Hey Susan
Hey Joe, where you goin' with that gun of your hand?
I'm goin' down to shoot my old lady. You know i caught her messin' 'round with another man.
Hey Joe / Jimi Hendrix
Al colgar el auricular del teléfono público lo supo. Mataría a ese cabrón. No sería difícil, lo venía pensando desde hace mucho tiempo, muchísimo tal vez. Lo tenía todo pensado. El tiiiiii del teléfono le confesó, con rapidez, precisión y exactitud, que debía matarlo. Qué hará este imbécil que no me contesta, por qué se esconde en ese silencio cómplice de celular que timbra y timbra hasta casi reventarlo. A estas horas estaría en el mercado trabajando, descargando las verduras del camión al puesto. Podría contestar el teléfono, tranquilamente podría hacerlo; no quiere hacerlo, me ignora. O esconde algo. Mataré a ese cabrón.
Debería, por el contrario, no hacerlo. Debería evitar ese facilismo de la ventilación gratuita de mis emociones, de la transparencia fácil. Anoche me visitó X y estuve tentado muchas veces, casi por el discurrir natural de nuestros diálogos, a saltar esa valla y largarme a contar esas contradicciones que me afectan; sin embargo, no lo hice. Sí, le comenté brevemente lo mal que me sentí la noche pasada después del chifa, lo relacioné con la ansiedad en un principio, pero en realidad es una constante y galopante depresión. Esto es un asco. Tal vez si poco a poco aprendiera a dosificar esas energías neuróticas y depresivas, hacerlas más inteligentes, filtrarlas mejor; tal vez ayude. Tengo que aprender a eyacular toda esta insatisfacción, toda esta mierda de vida que flota como mojones sobre el mar que es un cielo gris. Mis mojones son estrellitas del firmamento en una noche oscura.

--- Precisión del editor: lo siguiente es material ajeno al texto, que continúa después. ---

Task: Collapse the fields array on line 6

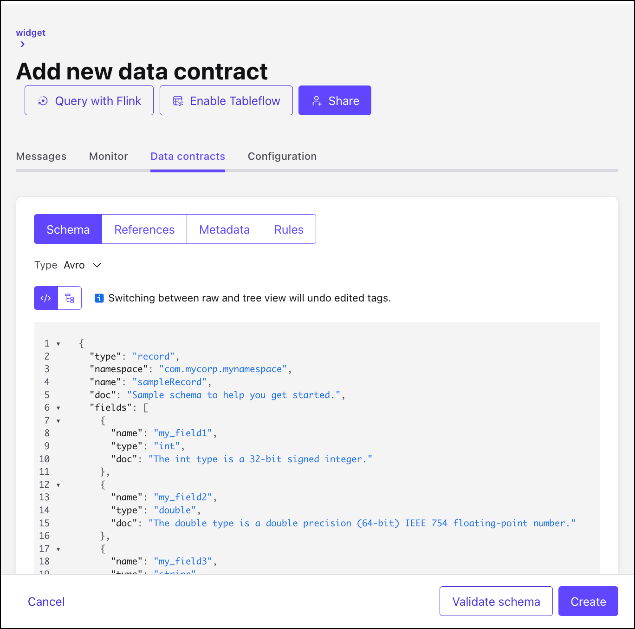Action: 58,408
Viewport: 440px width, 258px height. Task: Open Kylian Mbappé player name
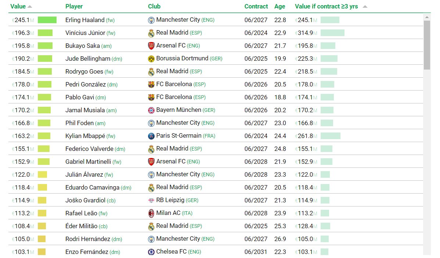pyautogui.click(x=85, y=136)
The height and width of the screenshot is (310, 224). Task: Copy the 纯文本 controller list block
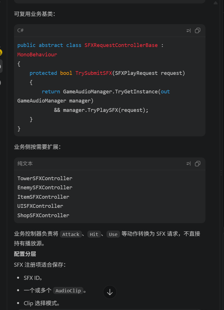pyautogui.click(x=198, y=164)
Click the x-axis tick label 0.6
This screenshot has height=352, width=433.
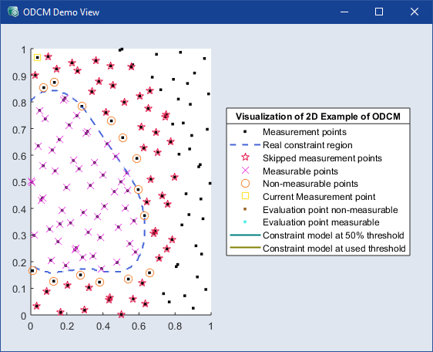139,327
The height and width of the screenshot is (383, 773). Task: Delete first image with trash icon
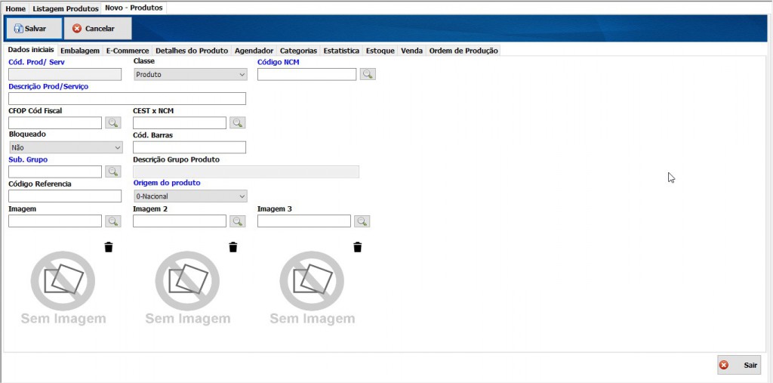pos(109,247)
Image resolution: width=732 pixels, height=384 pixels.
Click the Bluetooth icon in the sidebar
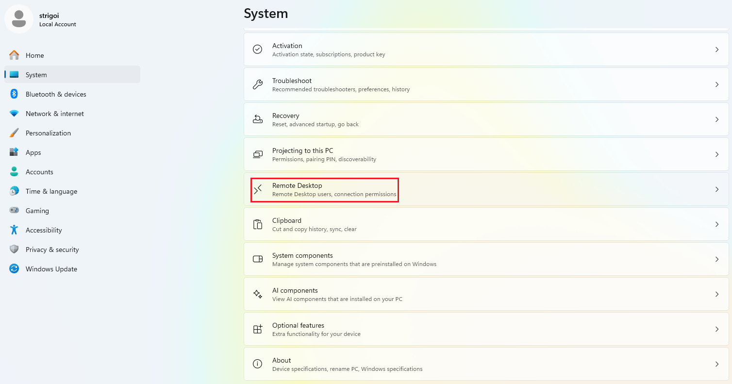pos(14,94)
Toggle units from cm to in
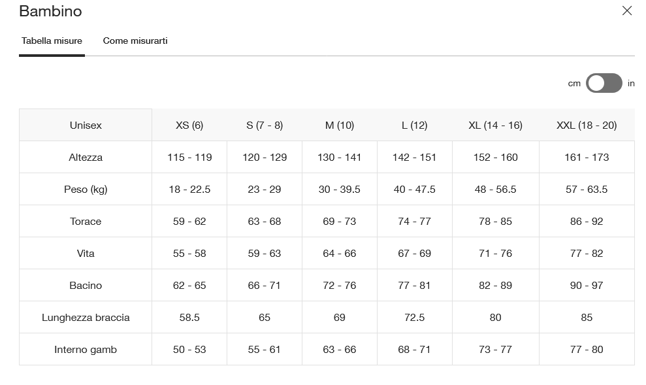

El marido de Susan llega siempre hacia las dos de tarde, después de su trabajo en el mercado, a almorzar y descansar toda la tarde. En la noche sale con los amigos al bar de siempre. Al bar maloliente de siempre. Susan prepara la sopa con premura, casi dan las dos. La sopa de pollo y verduras con suficiente matarratas como para matar a todos los roedores del mercado. Bien disimulado, claro está, con abundante orégano y fideos cabellos de ángel. Susan mezcla el matarratas y el caldo con precisión, mira el reloj alternadamente, y piensa calmadamente que por qué no contesta el celular, por qué, por qué, es tan sencillo contestar el celular, siempre lo lleva bajo la correa, no cuesta nada, es fácil, por qué, por qué.
La agitación mental puede ser literatura, el problema es que me falta talento, disciplina e inteligencia. Oh, dios, ¿qué tengo en consecuencia? Algo de intuición, mucha superstición y estoy lleno de semen imaginativo. Agitar mis neuronas y eyacular todo. Ser feliz. Me falta alguna suerte de orden literario, un conjunto de razones para ordenar esa avalancha de ideas que tengo. ¿Hacer literatura del caos? Es tentador, provocar neurosis más fuertes. A la mierda todo, que vengas las cien mil putas a devorarse todo.
El marido de Susan cae al suelo y convulsiona. Ella lo mira sin miedo, ni rencor, lo mira con distancia, una mirada científica sería exagerado decir, porque ella tiene los ojos tristes y el cabello muy sucio y alborotado. El marido trata de gritar y no puede, sus músculos flaquean, sus nervios se entorpecen, tiene la mirada de espanto. Sabe que va a morir. Quiere tomarla de la pierna a Susan, ella se levanta y se va. Cierra la puerta desde afuera con candado.
A veces no quisiera conocer a nadie, a veces no quisiera saber de nadie, a veces quisiera que nada exista, a veces quisiera no existir, a veces la vida que pasa frente a mis ojos se me escapa como agua entre mis manos y al instante, me pregunto, ¿por qué tendrías que aprehenderlo todo? Pregunta absurda y respuesta, si la hubiere, doblemente absurda. ¿Qué pretendes entonces?
Susan está en el bar ahora, en el bar maloliente, en el que su marido pasa tantas noches con sus amigos. Puede reconocerlos a todos ahí: está tal y tal, él y aquel. Los mira con atención, es su tercera cerveza, la bebe despacio y siente que se ha perdido de algo, que ese amargo sabor no es tan amargo y esa espuma no es tan babosa. Mira los gestos de los amigos de su marido, les mira las manos, esos bigotitos mal afeitados, esas uñas llenas de mugre, algunas piernas vigorosas, la entrepierna y los ojos. Los oye decir las mismas estupideces de los borrachos de siempre, las mismas groserías de siempre. Bebe su cuarta cerveza.
Nadie puede rescatarme porque tendría que reconocer, primero, al salvavidas, y no lo reconozco, no lo puedo objetivizar. No puedo reconocer nada ontológicamente. Ya sé que no hay salvavidas ontológico. ¿El arte? ¿La artificialeza? Ubicuidad, señores, ubicuidad. Un hoyo negro metafísico, una barca de aire en mares de arena, una luz oscura de tanto brillar, un frío que quema, una chispa de oro fulgurante pero pálida. ¿Poesía? Amor, amar, luchar, perder, siempre perder, luz final, amor, muerte.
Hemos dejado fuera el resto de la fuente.